While the study adds to the overall knowledge about diabetes, it is the mouse model that holds the real potential.

In the new model, mice spontaneously develop Type I diabetes and, importantly, the full range of complications experienced by diabetes patients. That allows study of the disease and its natural progression in a way not previously possible.

“Our model is showing exactly the same physiopathology that humans with diabetes suffer,” Imam said. “Our mice are getting eye problems, they are getting kidney problems and also neuropathy. That’s a very important part of this — they have the same human complications that all diabetes patients have, not just those with Type I.”

The laboratory mice were developed through a series of selective breeding experiments and genetic modification that included adding human genes to the mice.

A provisional patent on the Spontaneous Type I Diabetes Mouse Model was filed last year.

Type I diabetes, formerly known as juvenile diabetes, results from an autoimmune attack on cells in the pancreas that produce insulin. Without insulin, the body cannot process the sugars in food, leading to dangerously high blood sugar.
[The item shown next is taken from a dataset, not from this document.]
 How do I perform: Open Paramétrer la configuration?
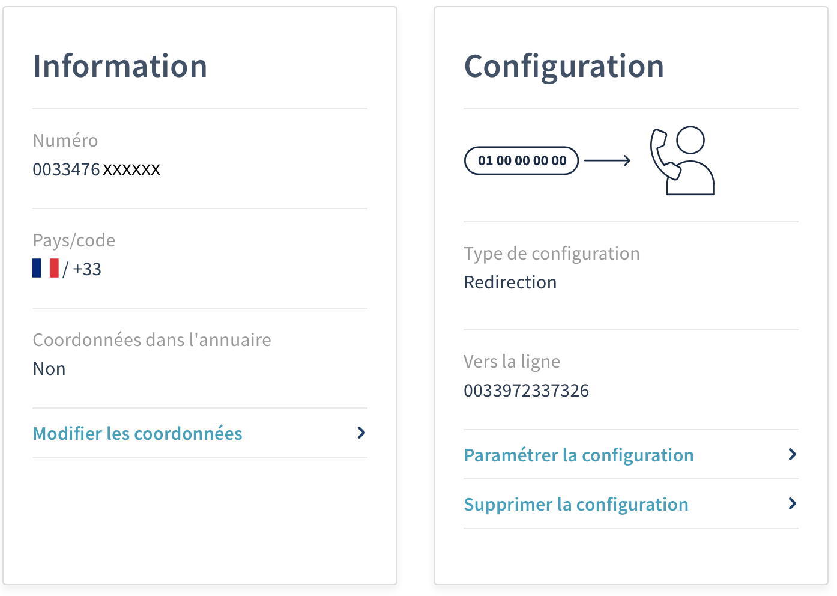pos(578,455)
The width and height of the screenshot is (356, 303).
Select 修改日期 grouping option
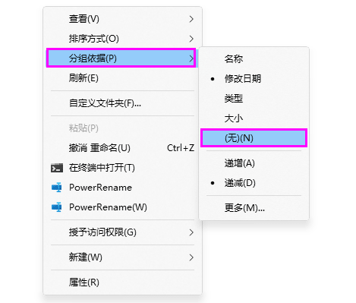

Though many species develop diabetes, Jaume said the process of Type I diabetes seems to be unique to humans. And while scientists have frequently used other specially bred mice, including what’s known as the non-obese diabetic mouse, to study diabetes and test treatments, those lab animals don’t mimic the exact human pathophysiology of the disease.

“The existing non-obese diabetic mouse model does not completely resemble the human condition,” Jaume said. “There are more than 125 different therapies that cure Type I diabetes in non-obese diabetic mice. Clinical trials were developed because of that model, but none have worked in humans. Everybody has been searching for a better model.”

Jaume and Imam have been working on their model for more than a decade. It is already showing research promise.

Using the same idea behind CAR T-cell therapy for cancer, in which certain immune system cells are taken from a patient and paired with an artificial receptor that once reintroduced into the body homes in on the tumor, the team is developing cellular therapies for diabetes that use the mice’s regulatory cells to cool down the immune response.

The University also has filed a provisional patent on the treatment method, and Jaume and Imam soon will begin a more in-depth study of its effectiveness.